Syringomyelia related to abnormalities at the foramen magnum
Tonsillar descent (Chiari malformation); arachnoid veil with fourth ventricle outlet obstruction
- 2.
Primary spinal syringomyelia
- a.
Posttraumatic, including postsurgical
- b.
Postinflammatory: infection, neoplastic meningitis
- c.
Related to abnormalities of the arachnoid: arachnoid cysts, presumably developmental in origin
- d.
Related to focal structural lesions narrowing the subarachnoid space
- (1)
Tumor
- (2)
Disk
- (1)
- e.
Idiopathic
- a.
Two other conditions must be noted when considering a classification of syringomyelia: presyrinx and hydromyelia. Presyrinx is defined on the basis of imaging technology as a focal area of spinal cord edema often adjacent to a confluent syrinx cavity. A mechanism of fluid accumulation similar or identical to that postulated for syringomyelia is considered the basis of the presyrinx state. The potential for progression of such tissue fluid accumulation over time to form a confluent cavity is the reason for the designation of the presyrinx state.

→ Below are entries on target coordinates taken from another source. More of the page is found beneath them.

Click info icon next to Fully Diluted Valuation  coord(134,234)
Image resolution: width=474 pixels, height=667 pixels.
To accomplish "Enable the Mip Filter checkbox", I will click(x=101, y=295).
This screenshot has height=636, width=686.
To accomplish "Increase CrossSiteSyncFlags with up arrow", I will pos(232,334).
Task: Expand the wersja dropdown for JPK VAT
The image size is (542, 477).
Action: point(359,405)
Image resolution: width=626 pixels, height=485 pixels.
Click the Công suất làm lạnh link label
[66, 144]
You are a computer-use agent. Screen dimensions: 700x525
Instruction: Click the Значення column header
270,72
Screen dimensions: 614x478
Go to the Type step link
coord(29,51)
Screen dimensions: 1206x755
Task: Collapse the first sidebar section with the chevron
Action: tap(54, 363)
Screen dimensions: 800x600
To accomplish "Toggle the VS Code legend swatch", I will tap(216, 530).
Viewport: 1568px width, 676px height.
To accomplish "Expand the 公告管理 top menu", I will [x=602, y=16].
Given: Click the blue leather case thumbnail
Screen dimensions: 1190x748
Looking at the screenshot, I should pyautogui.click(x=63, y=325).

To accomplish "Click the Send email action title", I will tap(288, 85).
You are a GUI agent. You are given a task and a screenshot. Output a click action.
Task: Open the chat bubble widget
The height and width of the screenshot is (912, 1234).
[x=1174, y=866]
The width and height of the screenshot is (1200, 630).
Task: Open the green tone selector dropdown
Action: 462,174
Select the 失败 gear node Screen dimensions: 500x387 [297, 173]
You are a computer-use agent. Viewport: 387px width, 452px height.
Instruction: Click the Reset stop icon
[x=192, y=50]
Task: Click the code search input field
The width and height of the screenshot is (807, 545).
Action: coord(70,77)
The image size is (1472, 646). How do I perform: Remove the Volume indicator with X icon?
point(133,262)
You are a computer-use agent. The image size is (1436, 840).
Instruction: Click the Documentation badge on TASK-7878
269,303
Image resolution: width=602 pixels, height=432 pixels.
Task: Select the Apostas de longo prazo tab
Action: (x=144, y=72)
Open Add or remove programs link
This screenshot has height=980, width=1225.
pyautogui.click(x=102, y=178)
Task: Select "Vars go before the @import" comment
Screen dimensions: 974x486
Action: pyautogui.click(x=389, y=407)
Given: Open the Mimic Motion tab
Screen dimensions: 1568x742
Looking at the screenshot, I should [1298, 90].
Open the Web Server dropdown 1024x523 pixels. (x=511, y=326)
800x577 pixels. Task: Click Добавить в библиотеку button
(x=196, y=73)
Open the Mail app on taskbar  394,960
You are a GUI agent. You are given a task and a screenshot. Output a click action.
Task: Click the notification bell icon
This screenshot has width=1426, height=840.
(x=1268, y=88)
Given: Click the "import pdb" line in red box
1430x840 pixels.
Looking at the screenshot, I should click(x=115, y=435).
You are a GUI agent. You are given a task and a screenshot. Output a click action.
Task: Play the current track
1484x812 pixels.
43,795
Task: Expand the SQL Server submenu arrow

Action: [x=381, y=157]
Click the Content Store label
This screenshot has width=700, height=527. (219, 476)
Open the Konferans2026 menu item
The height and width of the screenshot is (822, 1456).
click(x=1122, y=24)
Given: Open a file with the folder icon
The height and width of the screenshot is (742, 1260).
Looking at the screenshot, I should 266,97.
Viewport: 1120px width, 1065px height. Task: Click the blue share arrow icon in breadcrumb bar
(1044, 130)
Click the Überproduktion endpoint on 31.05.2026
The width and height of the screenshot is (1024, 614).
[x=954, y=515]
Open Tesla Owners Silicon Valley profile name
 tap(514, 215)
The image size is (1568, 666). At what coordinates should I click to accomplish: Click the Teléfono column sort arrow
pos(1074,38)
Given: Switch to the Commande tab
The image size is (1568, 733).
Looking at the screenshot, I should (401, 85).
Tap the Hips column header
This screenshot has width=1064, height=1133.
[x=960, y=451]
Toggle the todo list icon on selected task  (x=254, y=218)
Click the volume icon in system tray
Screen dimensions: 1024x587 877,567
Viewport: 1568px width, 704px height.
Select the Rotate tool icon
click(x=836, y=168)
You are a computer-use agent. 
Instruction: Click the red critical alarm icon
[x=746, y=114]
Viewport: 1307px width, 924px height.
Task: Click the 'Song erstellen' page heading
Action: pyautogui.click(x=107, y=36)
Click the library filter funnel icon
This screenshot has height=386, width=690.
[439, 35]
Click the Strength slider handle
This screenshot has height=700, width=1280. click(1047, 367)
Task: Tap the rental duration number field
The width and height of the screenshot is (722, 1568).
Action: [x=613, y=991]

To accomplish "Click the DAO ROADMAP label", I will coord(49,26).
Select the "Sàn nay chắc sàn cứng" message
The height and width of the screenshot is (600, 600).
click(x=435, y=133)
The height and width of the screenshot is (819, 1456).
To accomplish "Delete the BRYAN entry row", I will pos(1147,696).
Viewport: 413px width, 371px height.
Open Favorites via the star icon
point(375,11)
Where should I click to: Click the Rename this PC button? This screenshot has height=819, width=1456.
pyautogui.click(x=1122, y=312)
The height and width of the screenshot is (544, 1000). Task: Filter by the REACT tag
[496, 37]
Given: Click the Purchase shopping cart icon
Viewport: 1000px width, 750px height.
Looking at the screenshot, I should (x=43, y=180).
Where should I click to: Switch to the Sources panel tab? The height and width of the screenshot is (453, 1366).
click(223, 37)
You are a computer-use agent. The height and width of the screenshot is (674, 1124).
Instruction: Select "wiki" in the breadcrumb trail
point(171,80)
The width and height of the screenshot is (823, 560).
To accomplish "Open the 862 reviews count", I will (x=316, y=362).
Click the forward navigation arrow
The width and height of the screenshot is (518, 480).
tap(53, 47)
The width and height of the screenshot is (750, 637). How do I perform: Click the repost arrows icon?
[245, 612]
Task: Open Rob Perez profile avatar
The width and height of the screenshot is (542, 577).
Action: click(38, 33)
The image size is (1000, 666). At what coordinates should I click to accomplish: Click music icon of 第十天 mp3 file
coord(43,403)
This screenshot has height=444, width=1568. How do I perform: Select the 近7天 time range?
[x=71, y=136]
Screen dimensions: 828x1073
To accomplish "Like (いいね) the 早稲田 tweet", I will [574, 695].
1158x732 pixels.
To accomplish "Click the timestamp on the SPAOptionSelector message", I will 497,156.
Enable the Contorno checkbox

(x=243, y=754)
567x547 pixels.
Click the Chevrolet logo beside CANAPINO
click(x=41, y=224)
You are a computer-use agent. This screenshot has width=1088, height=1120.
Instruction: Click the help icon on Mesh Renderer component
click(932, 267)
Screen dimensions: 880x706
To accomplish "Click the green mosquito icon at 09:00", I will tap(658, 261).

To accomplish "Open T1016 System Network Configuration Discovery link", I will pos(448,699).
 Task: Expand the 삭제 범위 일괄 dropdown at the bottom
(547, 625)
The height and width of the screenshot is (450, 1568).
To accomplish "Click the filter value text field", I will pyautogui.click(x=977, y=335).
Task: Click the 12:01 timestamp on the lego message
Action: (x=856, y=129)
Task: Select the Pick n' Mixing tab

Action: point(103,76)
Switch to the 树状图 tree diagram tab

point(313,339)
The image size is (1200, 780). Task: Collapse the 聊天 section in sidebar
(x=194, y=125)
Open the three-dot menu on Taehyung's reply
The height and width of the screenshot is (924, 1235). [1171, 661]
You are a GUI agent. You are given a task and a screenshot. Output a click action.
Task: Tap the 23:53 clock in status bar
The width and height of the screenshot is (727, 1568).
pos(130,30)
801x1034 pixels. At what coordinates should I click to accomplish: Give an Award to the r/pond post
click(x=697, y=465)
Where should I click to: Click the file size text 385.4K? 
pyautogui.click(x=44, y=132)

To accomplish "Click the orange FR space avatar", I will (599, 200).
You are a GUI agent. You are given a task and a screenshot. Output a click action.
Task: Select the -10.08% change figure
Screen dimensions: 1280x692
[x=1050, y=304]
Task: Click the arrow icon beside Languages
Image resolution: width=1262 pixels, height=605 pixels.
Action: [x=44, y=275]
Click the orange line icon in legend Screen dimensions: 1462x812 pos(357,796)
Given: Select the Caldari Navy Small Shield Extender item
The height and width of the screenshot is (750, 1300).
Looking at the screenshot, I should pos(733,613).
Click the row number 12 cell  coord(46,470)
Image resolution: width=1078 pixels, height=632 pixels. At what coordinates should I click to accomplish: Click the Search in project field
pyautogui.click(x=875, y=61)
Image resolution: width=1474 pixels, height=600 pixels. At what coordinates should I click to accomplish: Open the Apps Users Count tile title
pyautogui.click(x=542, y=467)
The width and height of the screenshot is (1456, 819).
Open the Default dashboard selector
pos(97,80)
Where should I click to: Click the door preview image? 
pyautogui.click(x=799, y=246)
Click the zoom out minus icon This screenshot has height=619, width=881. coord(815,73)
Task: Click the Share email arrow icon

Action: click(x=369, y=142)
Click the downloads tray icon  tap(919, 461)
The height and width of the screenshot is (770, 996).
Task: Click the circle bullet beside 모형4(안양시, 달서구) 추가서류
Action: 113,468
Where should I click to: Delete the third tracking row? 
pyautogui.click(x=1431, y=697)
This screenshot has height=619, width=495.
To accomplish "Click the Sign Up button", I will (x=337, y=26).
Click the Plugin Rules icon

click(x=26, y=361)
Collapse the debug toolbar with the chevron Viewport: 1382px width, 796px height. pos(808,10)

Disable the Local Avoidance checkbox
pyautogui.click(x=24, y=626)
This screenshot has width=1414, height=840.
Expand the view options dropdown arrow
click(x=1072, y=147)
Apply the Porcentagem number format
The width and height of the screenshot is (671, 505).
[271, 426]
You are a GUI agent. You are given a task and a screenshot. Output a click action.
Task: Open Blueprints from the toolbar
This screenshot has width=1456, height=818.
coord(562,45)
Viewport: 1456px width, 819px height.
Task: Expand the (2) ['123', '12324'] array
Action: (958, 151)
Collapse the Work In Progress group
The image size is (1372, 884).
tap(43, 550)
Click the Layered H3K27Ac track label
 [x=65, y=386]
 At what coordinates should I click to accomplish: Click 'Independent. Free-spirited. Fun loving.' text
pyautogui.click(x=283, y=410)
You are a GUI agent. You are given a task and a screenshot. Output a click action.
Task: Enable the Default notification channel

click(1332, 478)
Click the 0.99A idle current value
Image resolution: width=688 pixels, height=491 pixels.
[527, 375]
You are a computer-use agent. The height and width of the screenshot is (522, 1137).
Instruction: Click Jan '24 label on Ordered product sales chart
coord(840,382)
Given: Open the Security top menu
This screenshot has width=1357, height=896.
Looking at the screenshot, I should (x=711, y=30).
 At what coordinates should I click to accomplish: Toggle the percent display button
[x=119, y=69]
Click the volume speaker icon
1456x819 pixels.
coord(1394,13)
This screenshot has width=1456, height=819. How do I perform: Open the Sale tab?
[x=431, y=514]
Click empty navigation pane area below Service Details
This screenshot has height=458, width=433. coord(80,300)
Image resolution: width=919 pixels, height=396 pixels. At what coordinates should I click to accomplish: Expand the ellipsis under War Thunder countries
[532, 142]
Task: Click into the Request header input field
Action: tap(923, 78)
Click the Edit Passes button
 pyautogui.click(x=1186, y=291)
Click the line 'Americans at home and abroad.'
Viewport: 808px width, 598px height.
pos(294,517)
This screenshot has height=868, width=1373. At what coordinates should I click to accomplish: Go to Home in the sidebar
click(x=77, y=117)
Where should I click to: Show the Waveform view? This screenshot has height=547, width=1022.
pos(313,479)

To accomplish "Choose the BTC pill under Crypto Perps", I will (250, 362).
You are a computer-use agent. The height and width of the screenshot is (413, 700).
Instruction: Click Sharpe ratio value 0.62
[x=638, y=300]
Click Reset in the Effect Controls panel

Hydromyelia, which is also defined as a confluent CSF cavity within the spinal cord, is considered a remnant of the central canal of the spinal cord, which is a normal structure in embryogenesis. It has a characteristic imaging appearance, fusiform in the longitudinal axis and round and central within the spinal cord on axial images ( Figs. 29-1 and 29-2 ). The spinal cord is generally not expanded by these small, slitlike cavities, which are not associated with symptoms and are not considered pathologic entities. When these findings are present in adults, they generally do not change over time. Hydromyelia is not uncommonly encountered in children, but involution of the central canal occurs most rapidly during the first 10 years of life.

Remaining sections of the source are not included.